Extract provided:
Affirmed in part and reversed in part.
MAGILL and HANSEN, Circuit Judges, jointly concurring.
We concur in all but footnote eight of Judge Lay's majority opinion. We write separately to make explicit that possession of an identification card bearing a false social security number can, in some instances, provide a sufficient predicate for a jury to properly infer that a defendant falsely represented a social security number in violation of 42 U.S.C. Sec. 408(a)(7)(B). We also write to explain why a majority of this court declines to remand this case to reconsider defendants' sentences.
The panel is in agreement that when all of the evidence is considered in the light most favorable to the jury's verdict, it is nevertheless insufficient to sustain that verdict. Hence, we agree this court should vacate defendants' convictions for violation of 42 U.S.C. Sec. 408(a)(7)(B), together with each of the $50 special assessments imposed thereon. In some instances, however, possession alone can serve as sufficient evidence for a jury to rationally infer that an individual represented a false social security number in violation of Sec. 408(a)(7)(B).
For example, an individual could apply for and receive at a social security office a duplicate social security card by using a false name and false social security number.1 That person has violated Sec. 408(a)(7)(B) the moment he makes the false representation concerning his alleged social security number, even before he makes any subsequent use of the card.2 A jury could reasonably convict a defendant who possessed the false duplicate card--without direct testimony that defendant made a false representation to procure the card--because it could infer that the defendant received the social security card through false representations.3 Thus, in some instances, possession without direct proof of use can justify a reasonable jury inference that a defendant violated Sec. 408(a)(7)(B).
We also write separately to explain why a majority of this court declines to remand this case for resentencing.
Each defendant's convictions (three for Hall, two each for McKnight and Barner) were grouped together and treated as if they were one offense. See U.S.S.G. Sec. 3D1.2(d). With or without the now-vacated convictions, each defendant has a base offense level of four. Additionally, none of the adjustments made to the base offense level rely on the now-vacated convictions. Thus, the district court's use of the now-vacated convictions had no effect on the determination of any of the defendants' Guidelines ranges.
We would be required to remand this case if we were to determine that the sentences were "imposed in violation of law or imposed as a result of an incorrect application of the sentencing guidelines." 18 U.S.C. Sec. 3742(f)(1). We do not see any "violation of law" arising from the district court's consideration of the defendants' now-noncriminal conduct. The facts concerning their possession of the false identification materials would still have been relevant information for the court to consider at sentencing time because of their relevance to the other counts of conviction. See McMillan v. Pennsylvania, 477 U.S. 79, 84-86, 106 S.Ct. 2411, 2415-16, 91 L.Ed.2d 67 (1986); United States v. Galloway, 976 F.2d 414, 425 (8th Cir.1992) (en banc), cert. denied, --- U.S. ----, 113 S.Ct. 1420, 122 L.Ed.2d 790 (1993); see also 18 U.S.C. Sec. 3661. The question, then, is whether the sentences were imposed "as a result of an incorrect application of the sentencing guidelines."

(Text and item location entries)
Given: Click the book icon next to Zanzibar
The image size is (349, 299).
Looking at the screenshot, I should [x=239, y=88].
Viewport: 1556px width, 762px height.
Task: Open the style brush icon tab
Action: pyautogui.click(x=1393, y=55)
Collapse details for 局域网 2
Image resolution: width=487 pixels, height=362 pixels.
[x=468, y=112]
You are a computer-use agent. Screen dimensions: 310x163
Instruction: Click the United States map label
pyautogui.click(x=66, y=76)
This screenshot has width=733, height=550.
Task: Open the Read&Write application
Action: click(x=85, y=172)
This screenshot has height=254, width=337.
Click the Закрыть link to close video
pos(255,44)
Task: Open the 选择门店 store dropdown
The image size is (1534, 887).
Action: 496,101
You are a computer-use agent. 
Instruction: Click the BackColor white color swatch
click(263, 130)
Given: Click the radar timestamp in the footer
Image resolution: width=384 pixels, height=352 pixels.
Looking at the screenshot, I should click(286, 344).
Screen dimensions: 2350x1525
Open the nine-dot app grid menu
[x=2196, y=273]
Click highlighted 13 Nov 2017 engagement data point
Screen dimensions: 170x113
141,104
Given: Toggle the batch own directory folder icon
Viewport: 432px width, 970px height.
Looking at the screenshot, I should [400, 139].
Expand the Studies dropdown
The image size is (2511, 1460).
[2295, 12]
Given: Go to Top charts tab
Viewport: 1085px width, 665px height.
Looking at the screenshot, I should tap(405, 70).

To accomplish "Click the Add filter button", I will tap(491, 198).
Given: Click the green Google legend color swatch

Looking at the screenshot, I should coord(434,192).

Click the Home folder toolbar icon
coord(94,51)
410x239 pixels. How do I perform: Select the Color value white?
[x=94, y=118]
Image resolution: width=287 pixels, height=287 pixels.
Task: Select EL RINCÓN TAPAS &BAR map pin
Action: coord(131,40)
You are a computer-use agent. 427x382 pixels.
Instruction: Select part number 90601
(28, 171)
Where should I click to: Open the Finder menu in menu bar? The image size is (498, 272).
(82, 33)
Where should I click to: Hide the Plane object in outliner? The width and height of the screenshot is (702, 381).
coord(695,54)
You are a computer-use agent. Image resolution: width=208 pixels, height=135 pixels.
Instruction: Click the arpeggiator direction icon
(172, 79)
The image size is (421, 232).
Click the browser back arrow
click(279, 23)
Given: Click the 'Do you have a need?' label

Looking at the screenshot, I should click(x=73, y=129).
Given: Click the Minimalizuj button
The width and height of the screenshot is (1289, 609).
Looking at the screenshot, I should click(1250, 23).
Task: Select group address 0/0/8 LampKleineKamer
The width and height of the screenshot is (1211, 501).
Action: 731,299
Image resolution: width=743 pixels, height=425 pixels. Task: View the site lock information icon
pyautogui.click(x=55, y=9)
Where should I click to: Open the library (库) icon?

Actions to take:
a. From the concurring opinion, set down the passage starting with "Affirmed in part" and going on through "reconsider defendants' sentences.".
b. According to the concurring opinion, what base offense level does each defendant have, with or without the now-vacated convictions?
c. According to the concurring opinion, why did the district court's use of the now-vacated convictions not affect the defendants' Guidelines ranges?

Final results:
a.
Affirmed in part and reversed in part.
MAGILL and HANSEN, Circuit Judges, jointly concurring.
We concur in all but footnote eight of Judge Lay's majority opinion. We write separately to make explicit that possession of an identification card bearing a false social security number can, in some instances, provide a sufficient predicate for a jury to properly infer that a defendant falsely represented a social security number in violation of 42 U.S.C. Sec. 408(a)(7)(B). We also write to explain why a majority of this court declines to remand this case to reconsider defendants' sentences.

b. Each defendant has a base offense level of four.

c. Each defendant's convictions were grouped together and treated as one offense, and each defendant's base offense level is four with or without the now-vacated convictions. None of the adjustments to the base offense level rely on those convictions.